Overview

The Organization for Associate Degree Nursing (OADN) Foundation values nursing education and practice and endeavors to support its members directly engaged in simulation. The OADN Foundation i-Human Patients Simulation Advancement, sponsored by Kaplan, is awarded to a full-time faculty member directly engaged in simulation.

The areas of focus for the grant can include any of the following:

  • Professional Development: Attendance at workshops, conferences, or certification programs related to simulation-based education.
  • Educational Advancement: Enrollment in a formal academic program or course to enhance expertise in nursing simulation.
  • Research & Scholarship: Support for a scholarly project or research focused on the use of simulation.

Grants will be awarded in an amount $2,000. The recipient will be recognized at the 2025 OADN Annual Convention, “Elevating Nursing Education: Embracing Change, Strengthening Community,“ at the Renaissance Nashville Hotel in Nashville, TN, November 20-22, 2025.

Requirements:
The applicant must meet the following criteria:
  • Currently employed as a full-time faculty member directly engaged in simulation.
  • Hold an active membership in OADN as an individual or through a program.

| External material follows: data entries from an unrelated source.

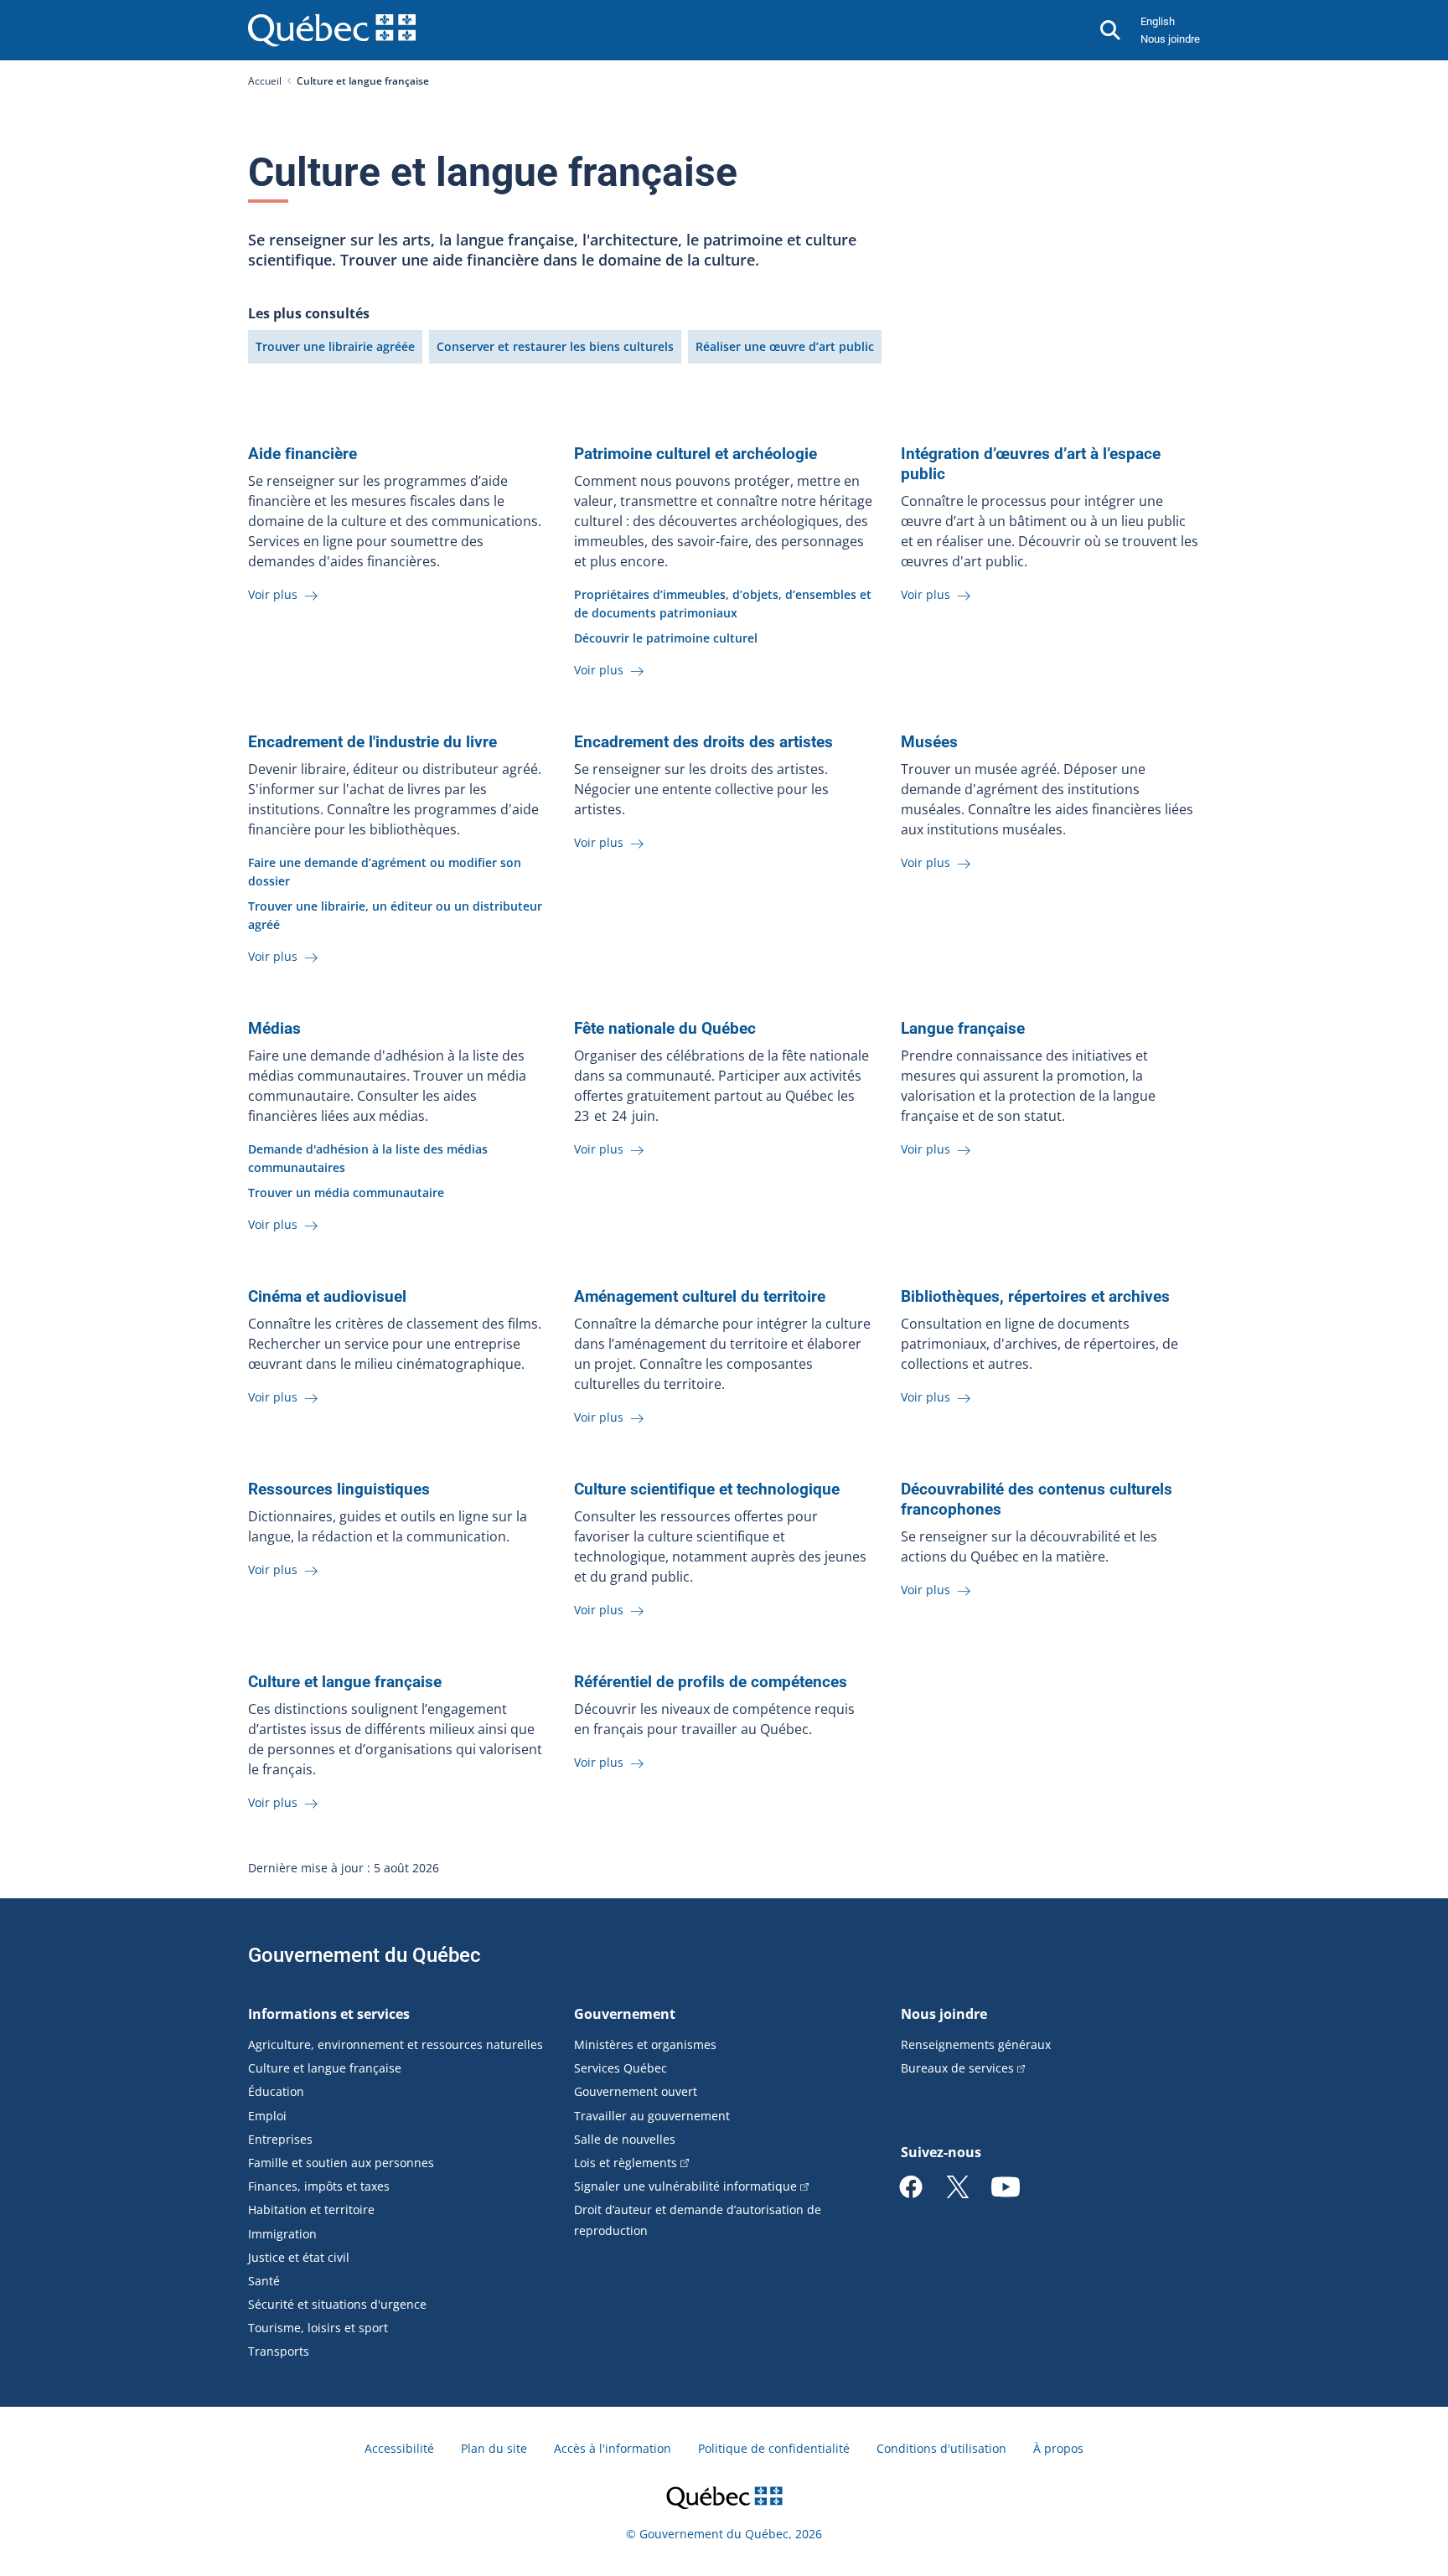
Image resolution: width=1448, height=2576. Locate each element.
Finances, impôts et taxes (319, 2186)
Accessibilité (399, 2448)
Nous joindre (1170, 39)
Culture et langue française (324, 2068)
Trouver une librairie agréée (335, 346)
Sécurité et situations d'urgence (337, 2304)
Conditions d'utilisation (941, 2448)
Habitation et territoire (311, 2209)
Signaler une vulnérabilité (685, 2186)
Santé (264, 2281)
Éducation (276, 2091)
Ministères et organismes (645, 2044)
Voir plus (274, 594)
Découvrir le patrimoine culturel (666, 638)
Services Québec (620, 2068)
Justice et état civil (298, 2257)
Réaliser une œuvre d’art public (785, 346)
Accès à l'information (612, 2448)
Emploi (267, 2116)
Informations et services (329, 2014)
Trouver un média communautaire (346, 1192)
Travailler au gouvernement (652, 2116)
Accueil (265, 81)
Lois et (625, 2163)
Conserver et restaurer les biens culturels (555, 346)
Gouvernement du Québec (364, 1955)
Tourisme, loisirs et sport (318, 2328)
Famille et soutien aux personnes (341, 2163)
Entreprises (280, 2139)
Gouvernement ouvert (635, 2091)
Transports (278, 2351)
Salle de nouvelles (624, 2139)
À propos (1058, 2448)
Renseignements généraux (976, 2044)
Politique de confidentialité (774, 2448)
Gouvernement (624, 2014)
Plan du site (494, 2448)
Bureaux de (957, 2068)
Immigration (282, 2234)
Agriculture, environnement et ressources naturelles (395, 2044)
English (1157, 21)
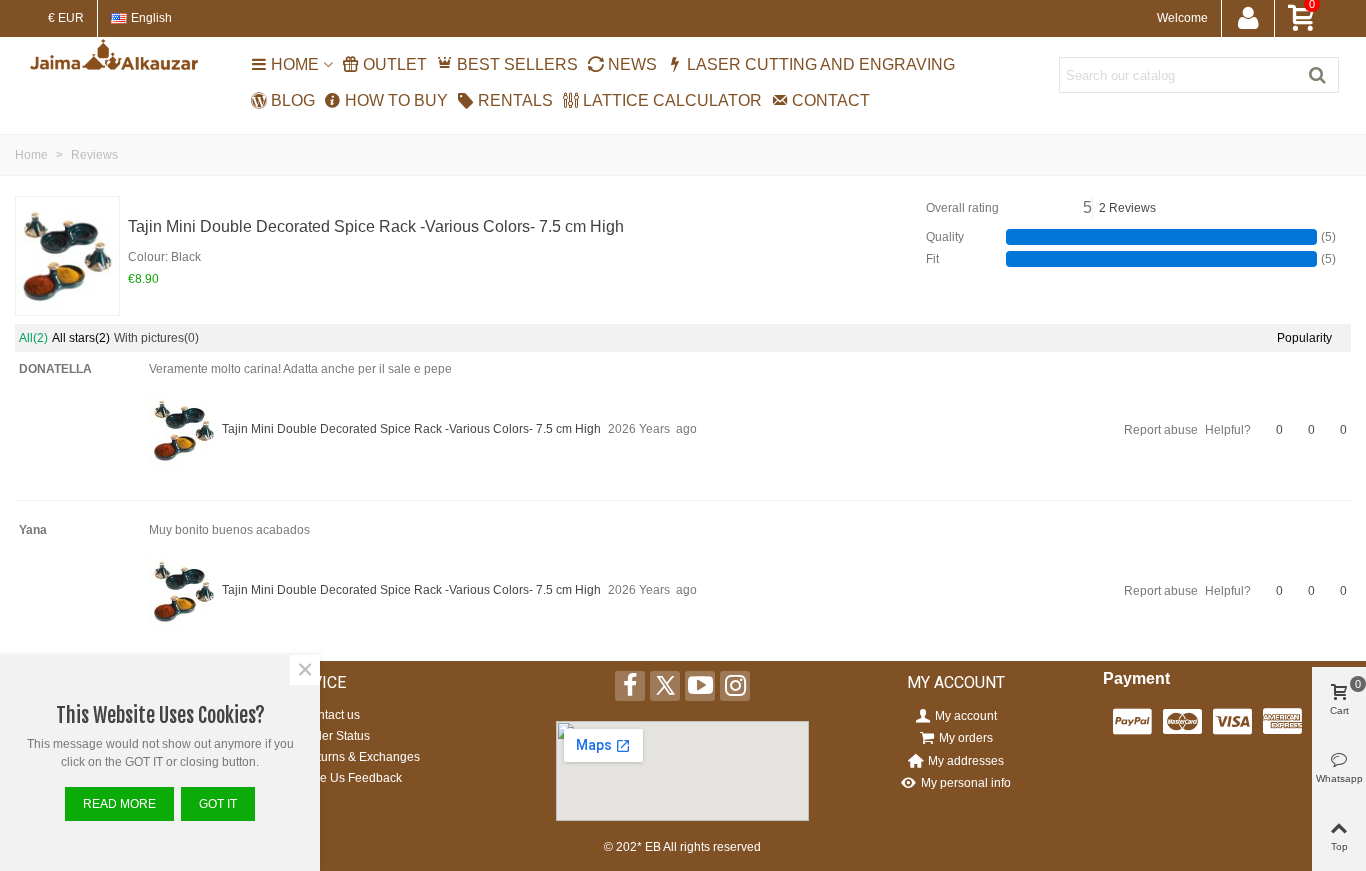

Instructions: To apply for the OADN Foundation i-Human Simulation Advancement Grant individuals should submit the following materials by the published deadline:
  • A letter, not to exceed 1000 words explaining your work in simulation as well as addressing how you will use the grant to meet the criteria explained above.
  • A professional colleague’s letter of support attesting to your work in simulation.
  • Curriculum Vitae

The completed grant application must be submitted on or before the deadline of May 15, 2025.


Incomplete applications will not be accepted. Please submit your application on or before the deadline of May 15, 2025 8PM Eastern.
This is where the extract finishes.